» **Tujuan Tugas**
Kutiplah dengan tepat sebagian teks tentang hitungan kemiskinan di bawah, dimulai dari kata-kata yang memuat "Kalau dengan hitungan" dan berhenti setelah "salah dimata Anda?".

» **Sumber**

══════

Kalau dengan hitungan Rp 7.000 berarti Rp 210.000 per bulan. Kalau 25 hari kerja, maka hanya Rp 175.000. Berarti orang yang berpendapatan Rp 250.000 per bulan bukan miskin. Tapi banyak yang berpenghasilan Rp 250.000 mengaku miskin, harusnya kan tidak miskin dengan hitungan itu. Ternyata pemerintah memakai kategori lain hampir miskin. Padahal yang hampir miskin saja sudah miskin. Dan yang hampir miskin itu sebanyak 45 juta orang ditambah lagi yang miskin sekitar 30 juta orang. Jadi sebenarnya hampir miskin sebenarnya miskin. Kan ini tidak bener?

Apa yang salah dimata Anda?

══════

» **Data yang Disediakan**
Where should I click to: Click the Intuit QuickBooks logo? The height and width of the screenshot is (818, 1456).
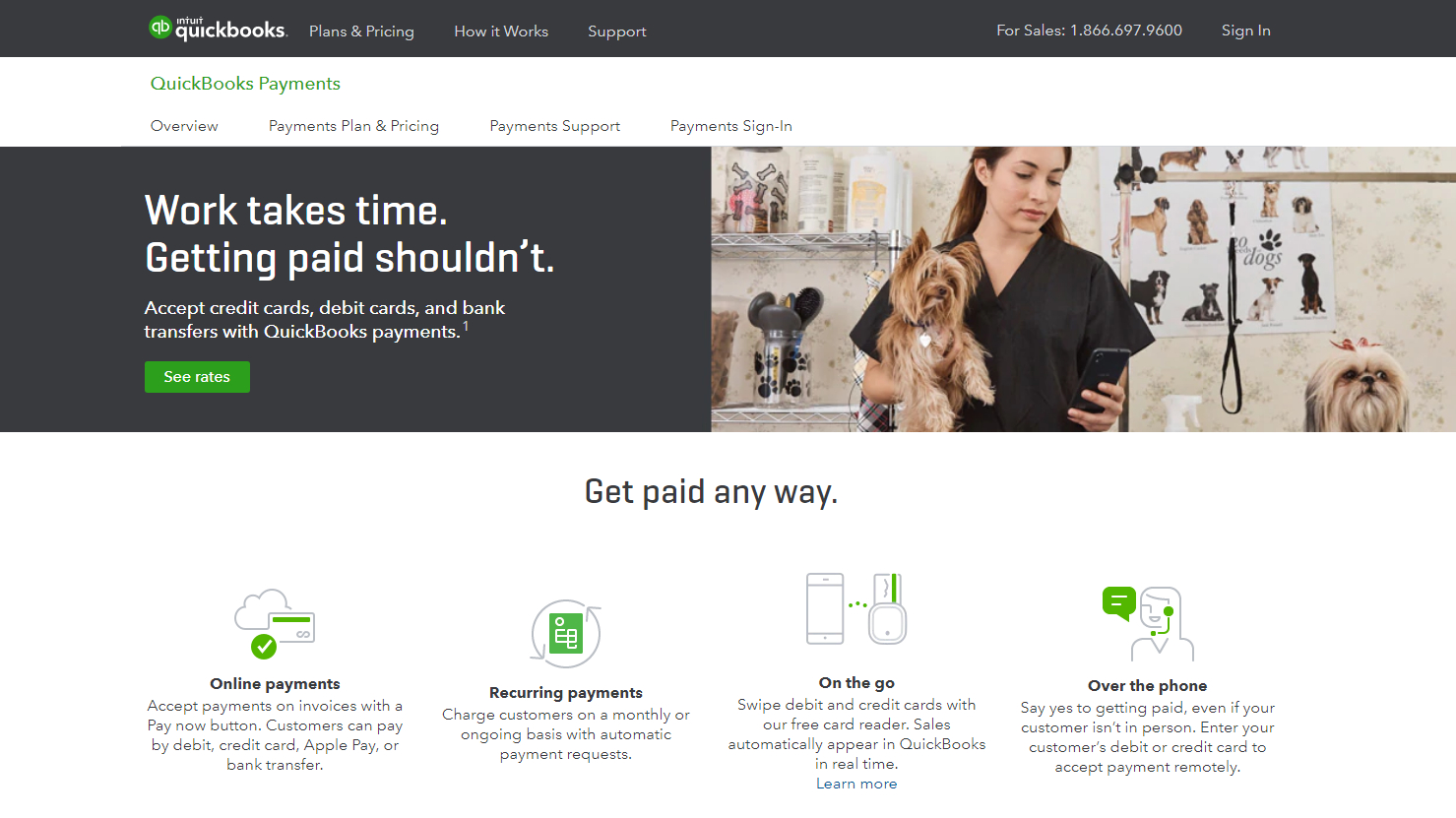coord(218,29)
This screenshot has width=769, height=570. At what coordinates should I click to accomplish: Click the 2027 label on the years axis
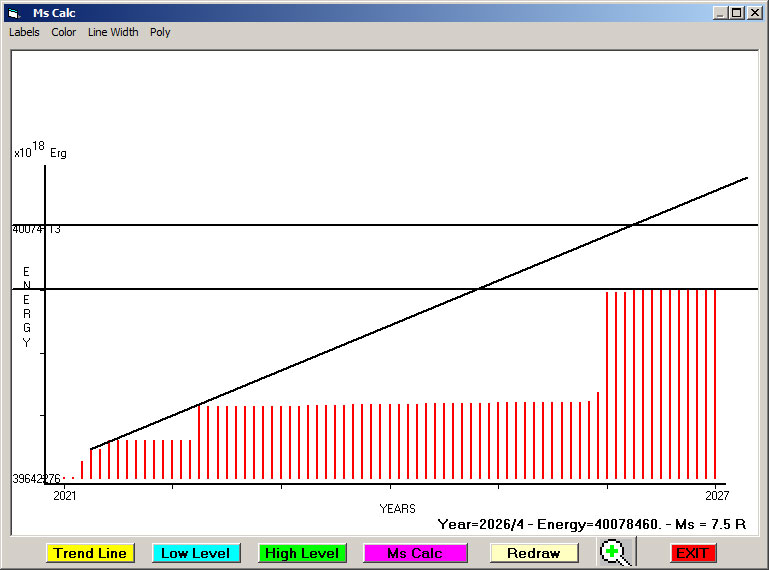coord(716,495)
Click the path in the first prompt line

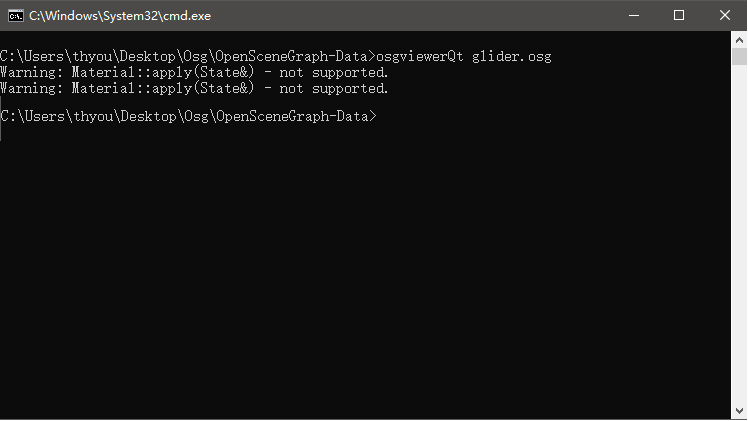(185, 57)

══════

» **Jawaban Lengkap**
Kalau dengan hitungan Rp 7.000 berarti Rp 210.000 per bulan. Kalau 25 hari kerja, maka hanya Rp 175.000. Berarti orang yang berpendapatan Rp 250.000 per bulan bukan miskin. Tapi banyak yang berpenghasilan Rp 250.000 mengaku miskin, harusnya kan tidak miskin dengan hitungan itu. Ternyata pemerintah memakai kategori lain hampir miskin. Padahal yang hampir miskin saja sudah miskin. Dan yang hampir miskin itu sebanyak 45 juta orang ditambah lagi yang miskin sekitar 30 juta orang. Jadi sebenarnya hampir miskin sebenarnya miskin. Kan ini tidak bener?

Apa yang salah dimata Anda?